Misconceptions and Malpractices Toward Antibiotic Use in Childhood Upper Respiratory Tract Infections Among a Cohort of Lebanese Parents

Ghada El Khoury, Elsy Ramia, Pascale Salameh
Evaluation & the Health Professions 2018, 41 (4): 493-511
Antimicrobial resistance is an emerging global health threat. Misuse and abuse of antibiotics are of particular concern in the pediatric population. Since management of childhood illnesses depends considerably on parents' perceptions, the objectives of this study were to report parents' perspectives and assess their practices toward antibiotics used for upper respiratory tract infections (URTIs) in children. Using a cross-sectional design, anonymous structured questionnaires were completed by 1,037 parents in public and private schools across Lebanon's largest governorate. Descriptive statistics were used to report participants' responses. A multivariate analysis was performed to identify factors affecting knowledge and malpractice related to antibiotic use. Significant misconceptions and malpractices were identified among parents. For instance, 33.9% of parents considered that antibiotics are helpful in treating common cold among children and 36.2% believed antibiotics expedite the recovery of their child with common cold infection.
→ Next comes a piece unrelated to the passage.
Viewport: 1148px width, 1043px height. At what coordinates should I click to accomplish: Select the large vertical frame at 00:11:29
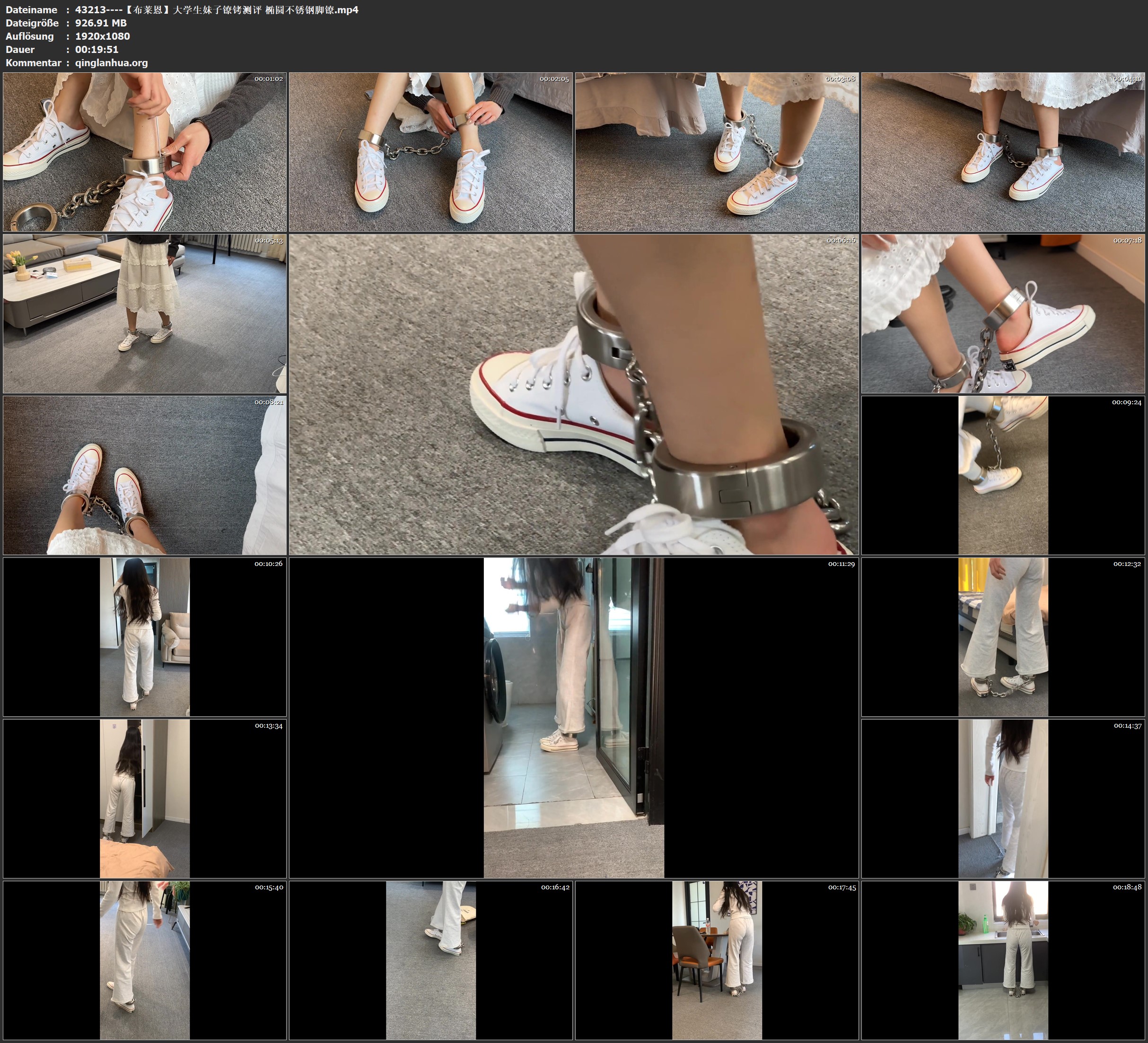(573, 717)
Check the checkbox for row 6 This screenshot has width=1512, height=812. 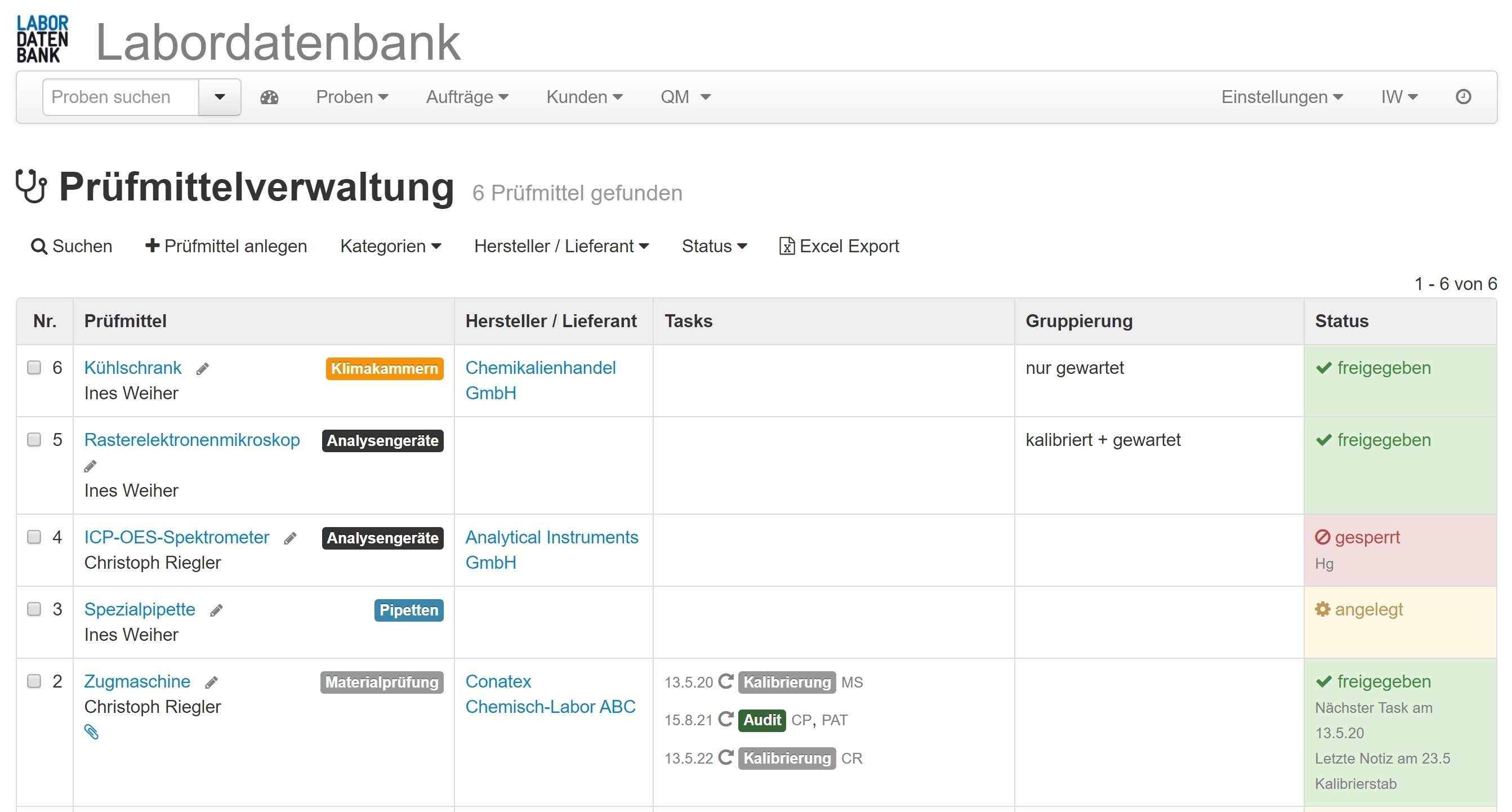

Moreover, there was a lack of knowledge concerning antibiotic coverage, since 37.9% of the respondents believed that antibiotics treat viral infections and 21.5% were neutral toward this question. Around 20% of the participants believed they can reduce the dose of antibiotics if the child gets better. Significant factors associated with poor knowledge and misuses were parents' lower educational and socioeconomic levels. Despite extensive evidence on the limited role of antibiotics in URTIs, parents in Lebanon continue to misuse them. More concerted efforts are needed to improve parents' knowledge and practices with regard to the rational use of antibiotics.